Dopo un’ampia introduzione in cui all’illustrazione delle fonti analizzate e alla metodologia adottata è fornito un generale inquadramento geopolitico, i primi due capitoli si soffermano sull’Estremo Oriente iberico prima del 1898 e sulla diplomazia della Santa Sede. Il primo europeo che «scoprì» nel 1521, per la monarchia spagnola, le Filippine fu il portoghese Magellano. Come è ben illustrato nell’opera, la progressiva colonizzazione spagnola non avvenne sulla rotta che attraversa l’Oceano Indiano ma percorrendo quella atlantica che passa per le Americhe e l’Oceano Pacifico. Non si tratta di un elemento secondario: infatti le Filippine, pur essendo una colonia spagnola, hanno sviluppato fin dal XVI secolo un forte legame con le Americhe e in particolare con il Messico. Dopo circa quattro secoli di dominazione spagnola, nel 1896, scoppiò la rivoluzione filippina sostenuta da una serie di movimenti rivoluzionari indipendentisti nei quali un ruolo non secondario fu giocato dalla massoneria. La Chiesa cattolica seguì da vicino tutte le vicende che portarono prima alla rivoluzione e poi al conflitto ispano americano. In particolare, l’autore ricostruisce analiticamente i vani tentativi di mediazione svolti dalla Santa Sede per evitare lo scontro che nondimeno esplose dopo l’affondamento dell’USS Maine nel porto dell’Avana. Nel 1898, alla fine della guerra ispano-americana, gli Stati Uniti occuparono Cuba, le Filippine, Guam e Puerto Rico. Nel secondo capitolo, di grande interesse sono le pagine dedicate al ruolo svolto dalla diplomazia della Santa Sede — e in particolare dal cardinale Rampolla — per le vicine Isole Caroline. La disputa, scoppiata nel 1885 per il possesso delle Isole tra Spagna e Germania, fu felicemente risolta dalla Santa Sede riconoscendo la sovranità della Spagna ma con concessioni commerciali alla Germania.
Sempre al fallito tentativo svolto dalla Santa Sede per evitare lo scontro è dedicato il terzo capitolo il cui obiettivo tuttavia è chiarire la fitta trama di contatti che si stabilirono tra gli Stati Uniti e la Santa Sede. Il capitolo successivo è dedicato al primo Governo americano delle Filippine. Il quinto capitolo presenta, invece, le diverse e talvolta divergenti visioni della Chiesa cattolica sulla «gestione» delle faccende filippine, in particolare in relazione alle molteplici problematiche legate alla sopravvivenza degli ordini religiosi e alla possibile vendita delle loro proprietà nell’arcipelago. Infine, il sesto e ultimo capitolo, è dedicato all’isola di Guam che, sempre dal 1898, è divenuta, ed è tutt’ora, un’importante base militare degli Stati Uniti.
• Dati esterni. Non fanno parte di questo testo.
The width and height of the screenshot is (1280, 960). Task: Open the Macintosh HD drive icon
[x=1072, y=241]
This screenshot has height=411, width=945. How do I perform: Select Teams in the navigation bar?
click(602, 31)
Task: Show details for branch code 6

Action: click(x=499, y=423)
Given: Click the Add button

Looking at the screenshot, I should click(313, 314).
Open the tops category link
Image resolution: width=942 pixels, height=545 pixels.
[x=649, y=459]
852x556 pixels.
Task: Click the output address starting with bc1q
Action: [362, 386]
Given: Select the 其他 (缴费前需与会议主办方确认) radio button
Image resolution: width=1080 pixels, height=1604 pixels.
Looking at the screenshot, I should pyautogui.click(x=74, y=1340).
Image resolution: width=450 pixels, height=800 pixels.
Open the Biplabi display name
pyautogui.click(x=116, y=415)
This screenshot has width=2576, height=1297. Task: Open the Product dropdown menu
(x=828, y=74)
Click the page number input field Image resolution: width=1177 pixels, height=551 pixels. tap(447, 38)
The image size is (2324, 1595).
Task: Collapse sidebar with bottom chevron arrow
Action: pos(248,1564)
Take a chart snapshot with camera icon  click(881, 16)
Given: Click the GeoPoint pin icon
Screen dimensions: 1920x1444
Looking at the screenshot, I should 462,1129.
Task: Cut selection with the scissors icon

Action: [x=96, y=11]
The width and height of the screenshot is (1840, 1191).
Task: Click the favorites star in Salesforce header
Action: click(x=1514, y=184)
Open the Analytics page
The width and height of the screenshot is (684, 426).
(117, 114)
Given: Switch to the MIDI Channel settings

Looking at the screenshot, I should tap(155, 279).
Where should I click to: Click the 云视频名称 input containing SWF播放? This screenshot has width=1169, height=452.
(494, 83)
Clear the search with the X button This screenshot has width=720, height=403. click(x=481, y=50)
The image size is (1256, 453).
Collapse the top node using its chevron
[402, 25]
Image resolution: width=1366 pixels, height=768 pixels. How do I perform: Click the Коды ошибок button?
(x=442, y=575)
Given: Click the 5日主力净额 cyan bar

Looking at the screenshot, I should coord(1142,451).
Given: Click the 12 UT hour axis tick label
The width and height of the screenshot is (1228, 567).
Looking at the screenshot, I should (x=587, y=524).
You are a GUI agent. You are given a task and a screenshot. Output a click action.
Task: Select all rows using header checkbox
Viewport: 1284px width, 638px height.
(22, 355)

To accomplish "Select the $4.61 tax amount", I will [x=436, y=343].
In conclusione, le Filippine e Guam risentono nelle lingue locali, nelle tradizioni popolari e nei costumi, dei quattrocento anni di dominazione spagnola e della successiva colonizzazione americana, rappresentando un panorama culturale unico dove tre continenti, Asia, America ed Europa, si incontrano e si fondono. Il lavoro evidenzia, inoltre, le radici di una presenza solidissima della Chiesa cattolica nella società filippina: sintonia provata anche da molti che vedono nel cardinale Tagle, arcivescovo emerito di Manila, un possibile candidato alla successione di Papa Francesco.